* [Aufgabe]
Welche Veranstaltung fernab ihrer Familie nutzt Verena laut dem vorliegenden Text, um auszuleben, was sie lange innerlich verleugnet hat?

#### Vorliegender Text ####

Im Laufe der nächsten Wochen erholt sich Verena von den Unfallfolgen, doch das traumatische Erlebnis mit Anna Conrad blendet sie strikt aus. Erst als sie begreift, dass sie sich dem Erlebten stellen muss, gewinnt Verena ihre Tatkraft zurück und kann ihr Leben wieder in die Hand nehmen. Neue Perspektiven eröffnen sich – beruflich wie privat.


Meine Meinung:

„Endlich angekommen“ klingt nach einer langen Reise, nach einem Weg, den man hinter sich bringen muss, um „endlich anzukommen“ an dem Ort, an dem man eigentlich sein möchte.

Und tatsächlich steht von Beginn des Buches an die unterdrückte Homosexualität von Verena im Mittelpunkt, die einen Medizinkongress fernab ihrer Familie nutzt, um endlich das auszuleben, was sie so lange innerlich verleugnet hat.

Also die x-te Coming out- Geschichte? Das so häufige Erkennen, dass der Mann zuhause nicht der richtige Abzweig auf oben erwähntem Weg war und Frauen eben doch das schönere Geschlecht sind?

Die Frau auf dem Cover scheint jedoch den Weg noch zu gehen. Auffällig ist, dass sie im Schatten läuft, der LeserIn den Rücken dabei zudreht, sich von ihr abwendet.

Als würde sie weglaufen, als wollte sie nicht erkannt werden.

Denn Verena erlebt das homoerotische Abenteuer mit einer Frau, die sie körperlich anzieht. Und dann vergewaltigt.

#### Bereitgestelltes Material ####

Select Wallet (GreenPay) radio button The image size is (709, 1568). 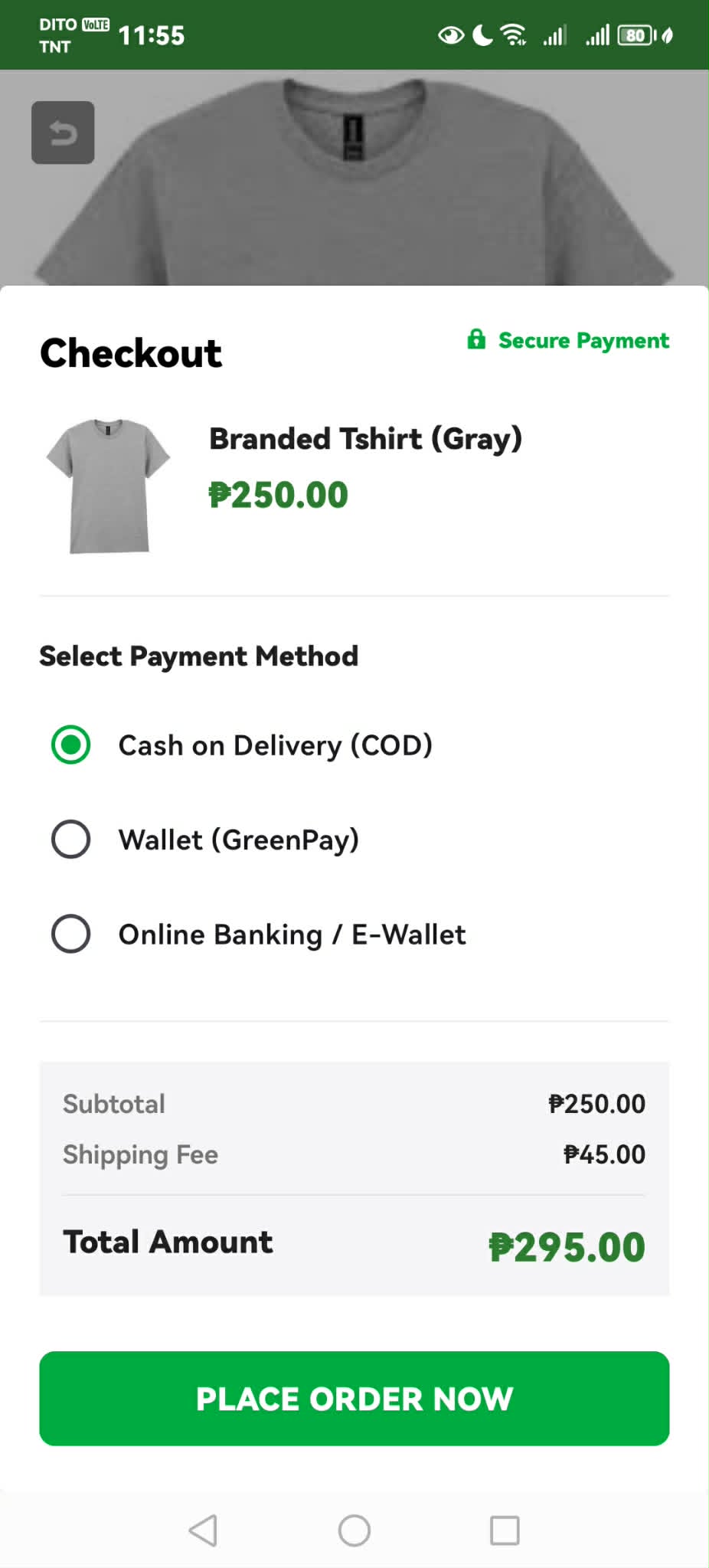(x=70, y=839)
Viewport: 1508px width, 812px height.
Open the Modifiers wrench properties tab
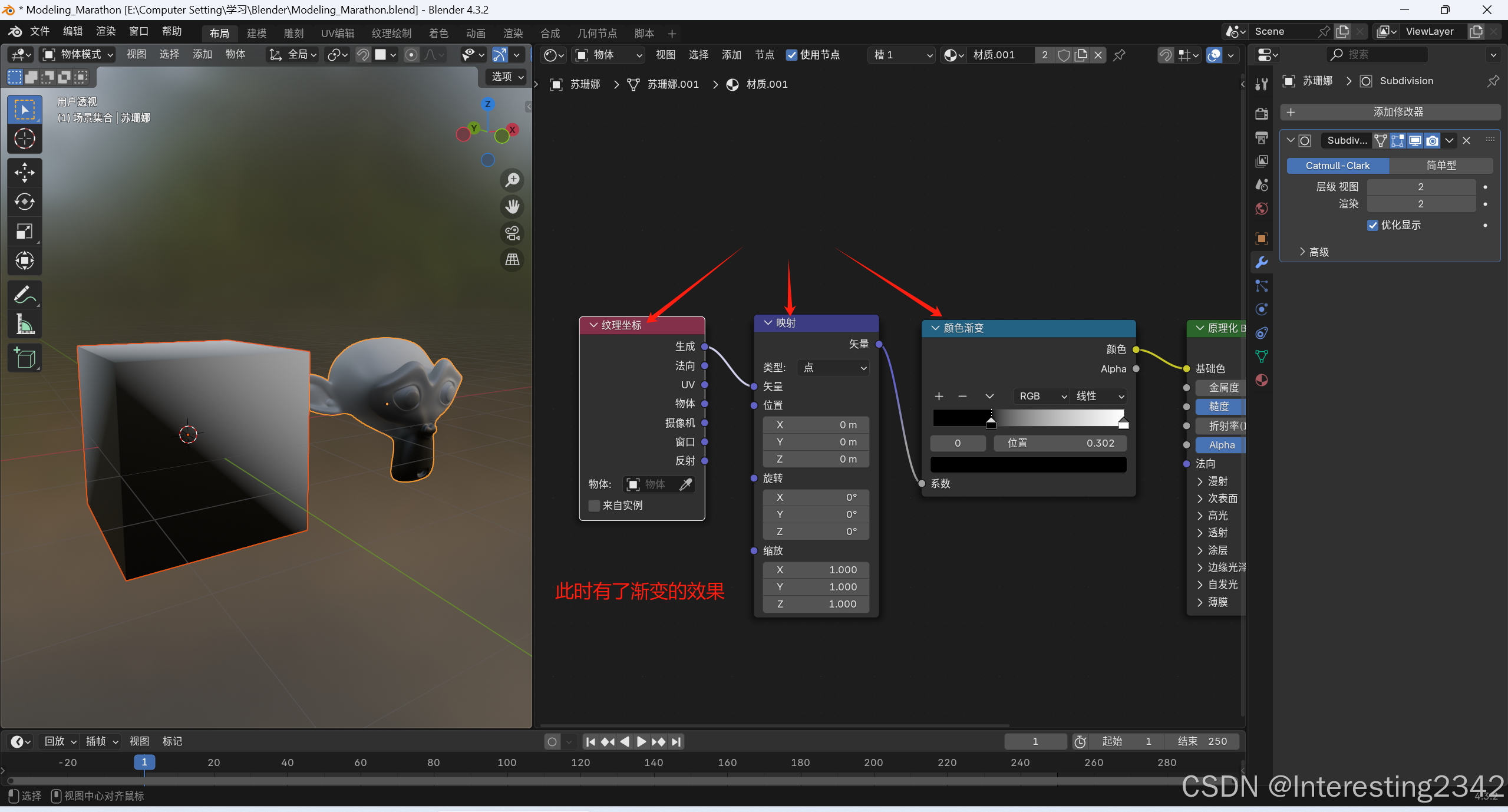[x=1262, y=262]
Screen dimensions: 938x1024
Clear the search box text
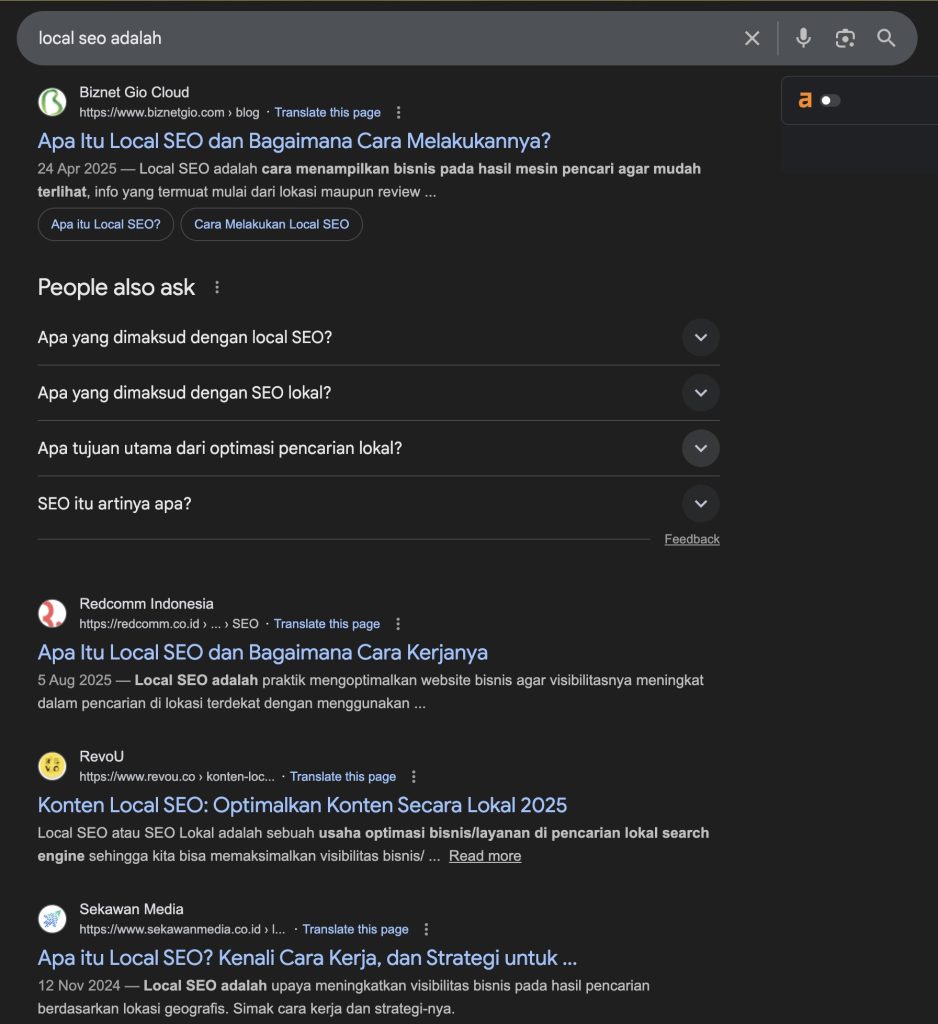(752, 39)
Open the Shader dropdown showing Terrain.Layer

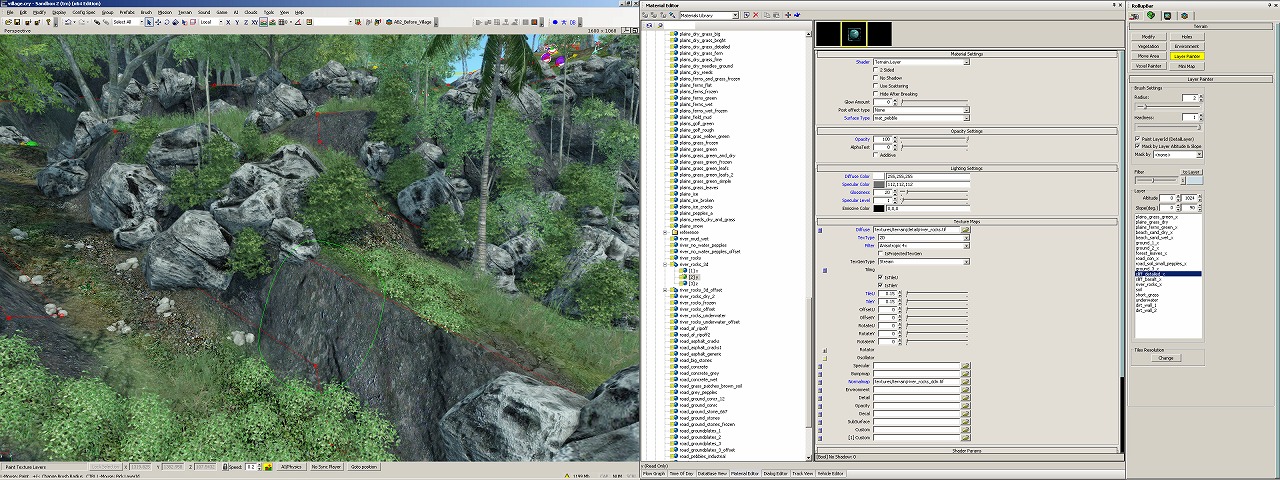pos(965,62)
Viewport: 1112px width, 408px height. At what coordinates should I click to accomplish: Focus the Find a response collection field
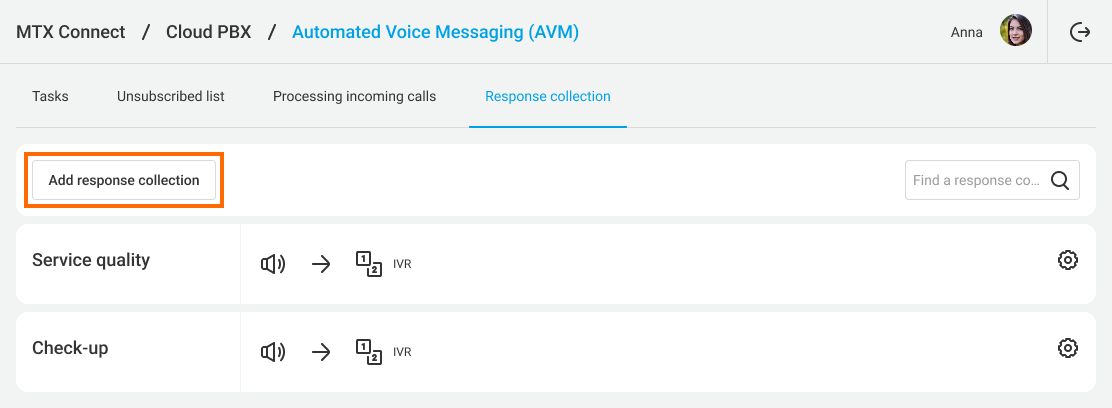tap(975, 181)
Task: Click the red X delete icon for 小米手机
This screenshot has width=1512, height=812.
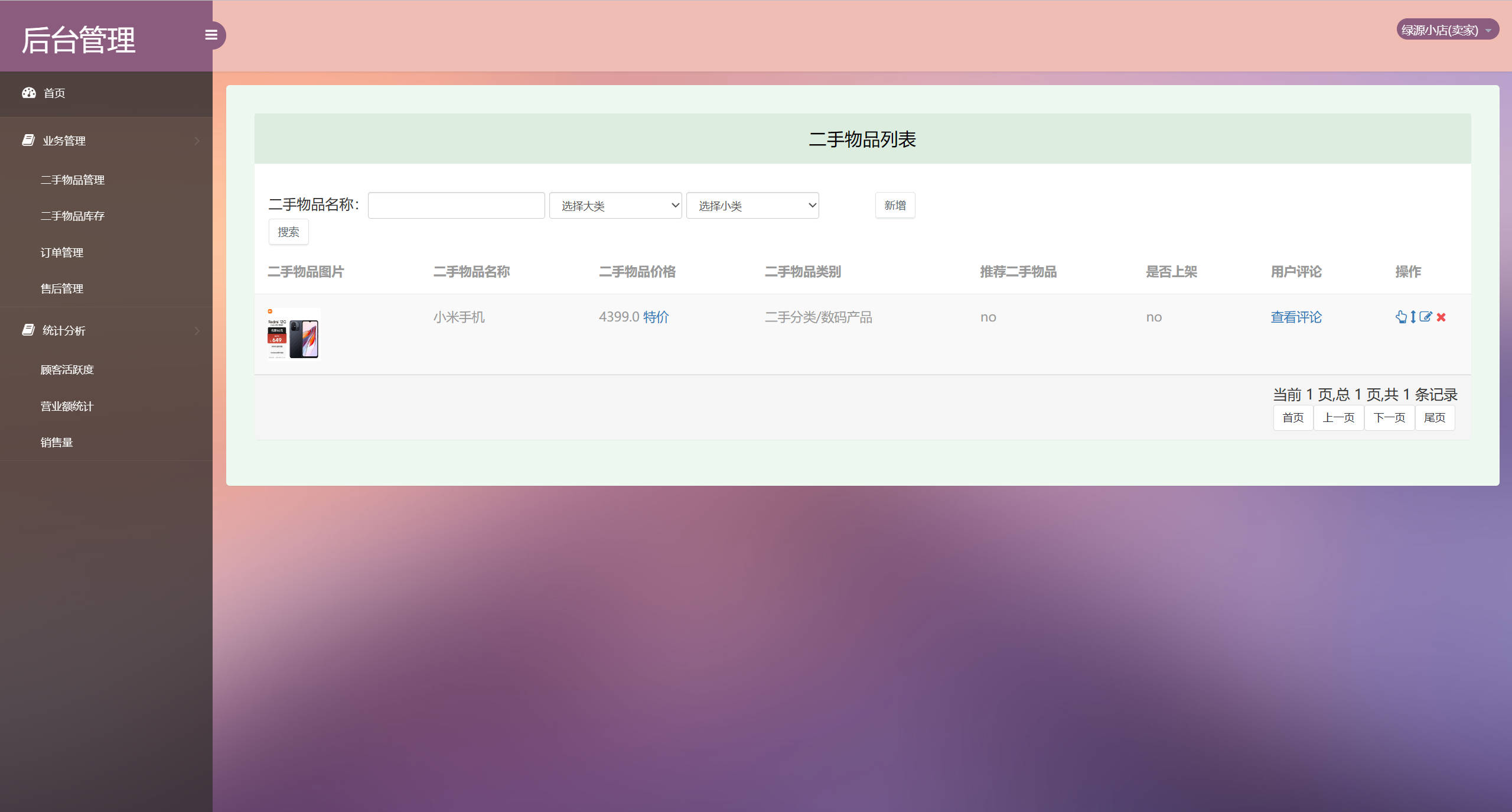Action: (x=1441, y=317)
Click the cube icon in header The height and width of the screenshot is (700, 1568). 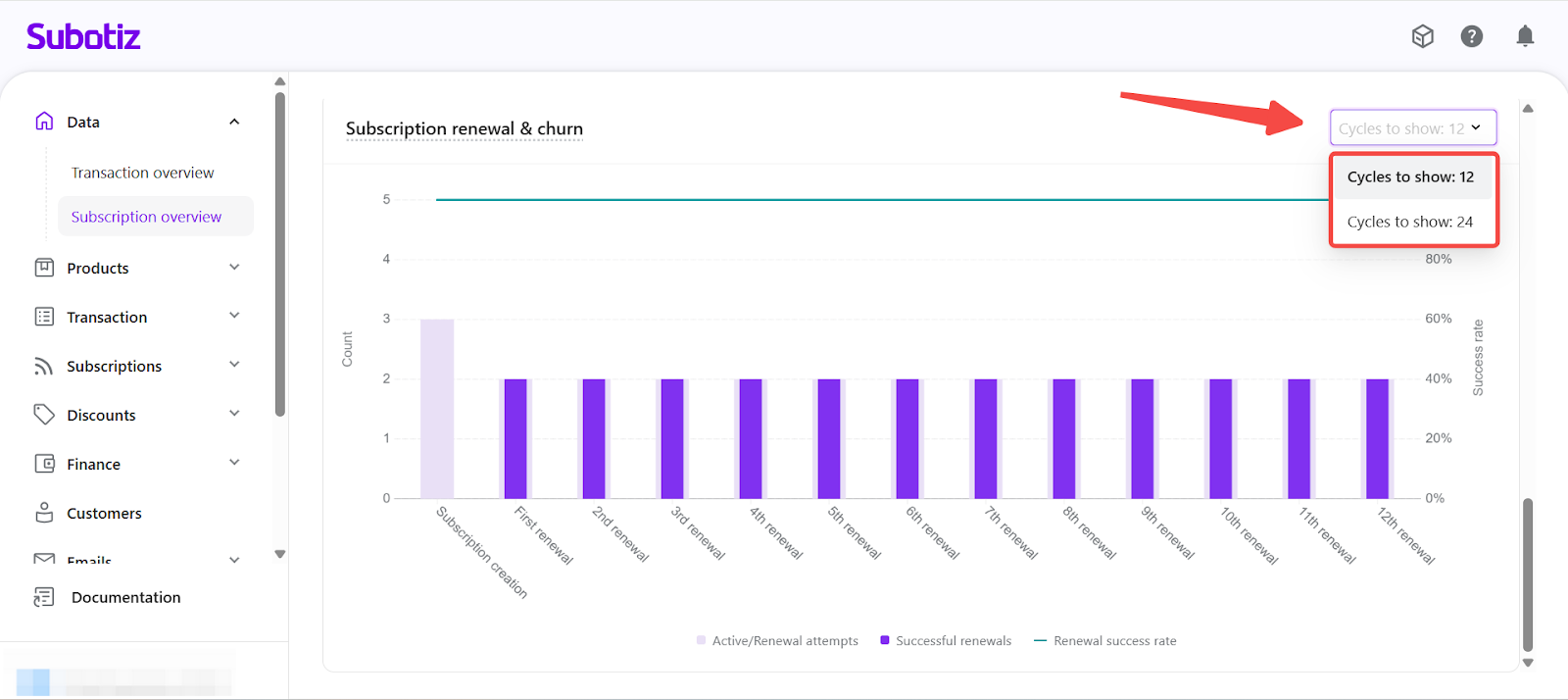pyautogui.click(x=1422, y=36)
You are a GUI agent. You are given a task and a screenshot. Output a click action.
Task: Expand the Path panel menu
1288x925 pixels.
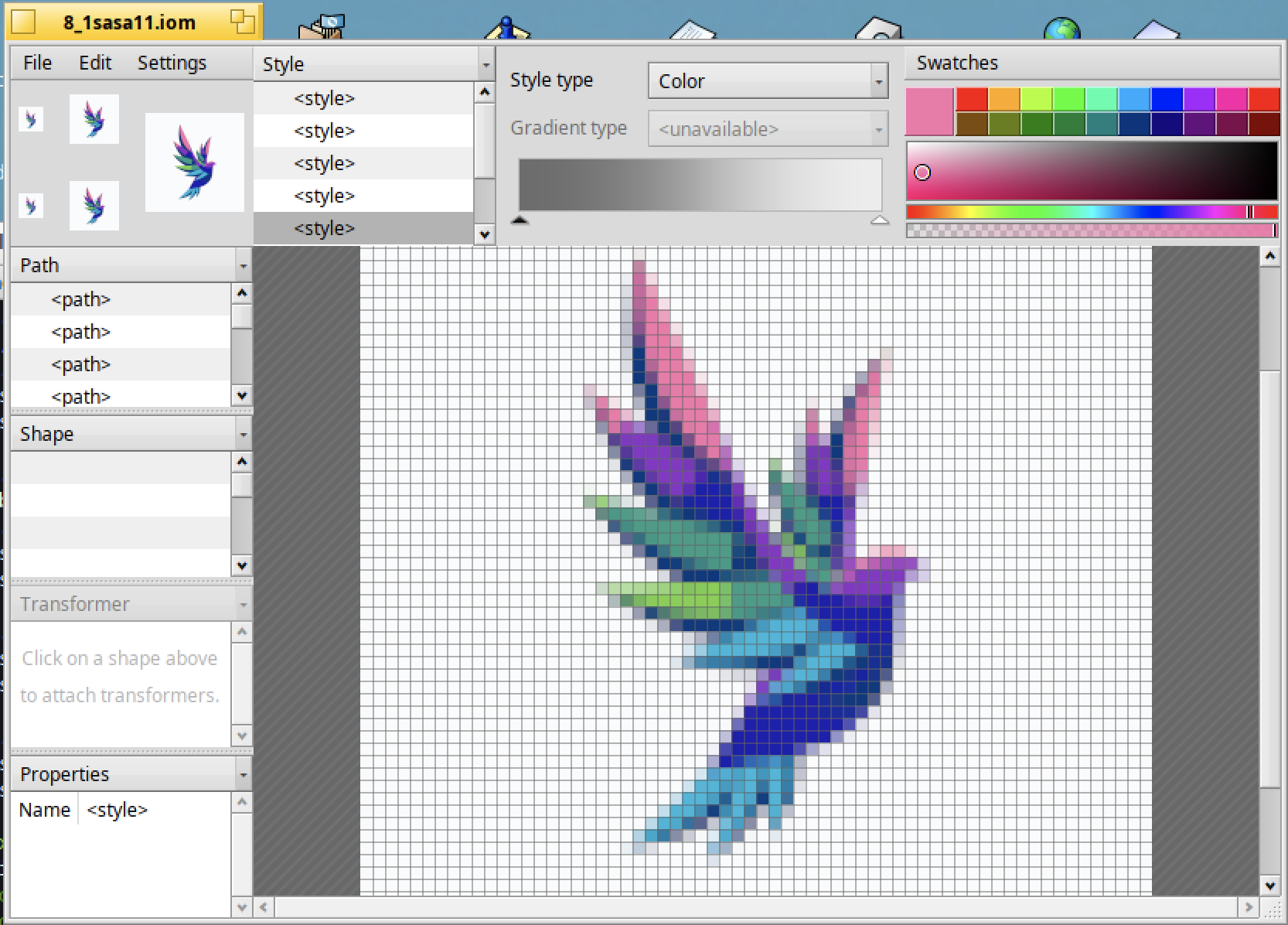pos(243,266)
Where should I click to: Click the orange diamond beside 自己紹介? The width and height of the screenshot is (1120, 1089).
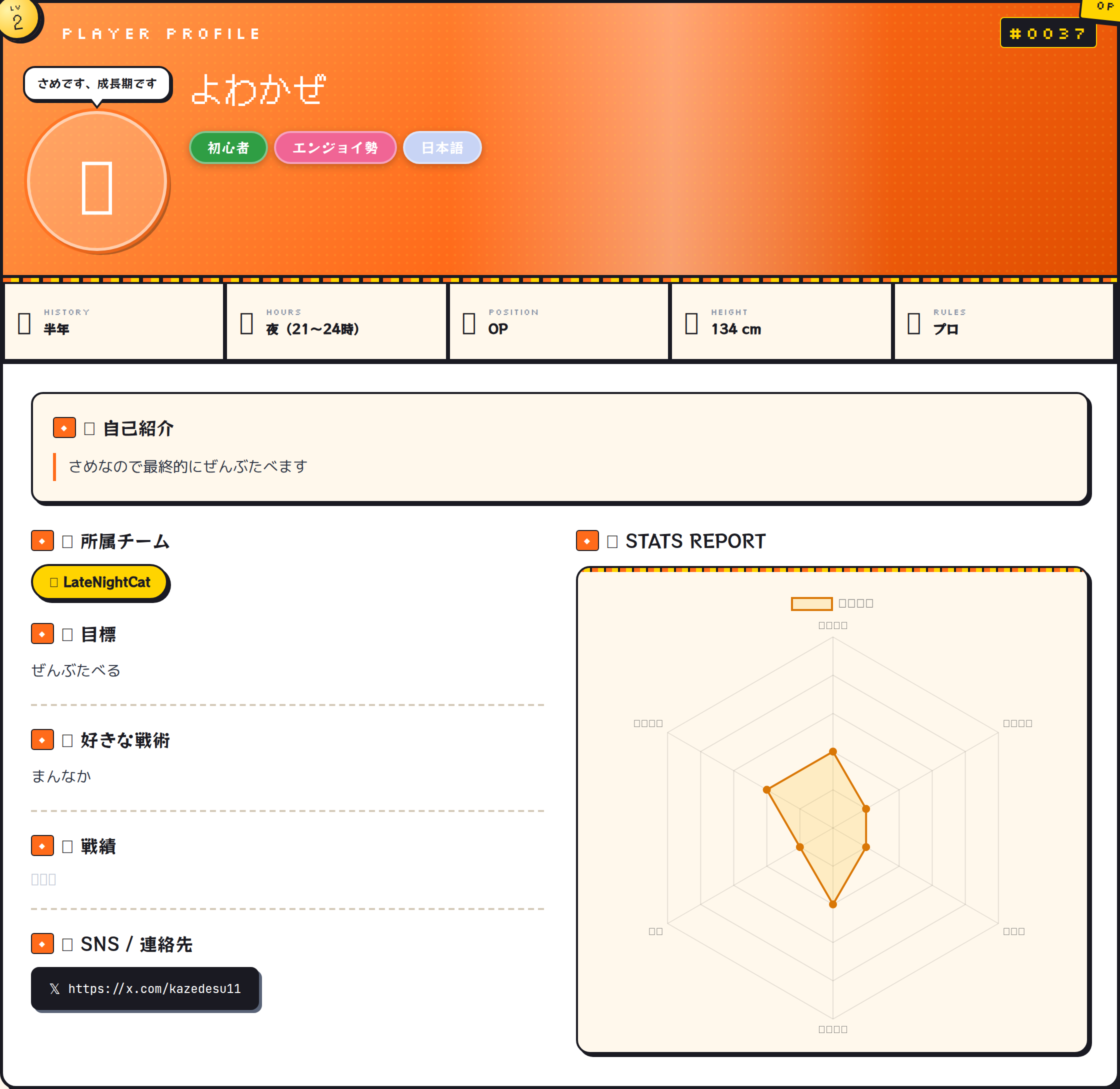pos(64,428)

####

* [Vollständige Lösung]
Einen Medizinkongress.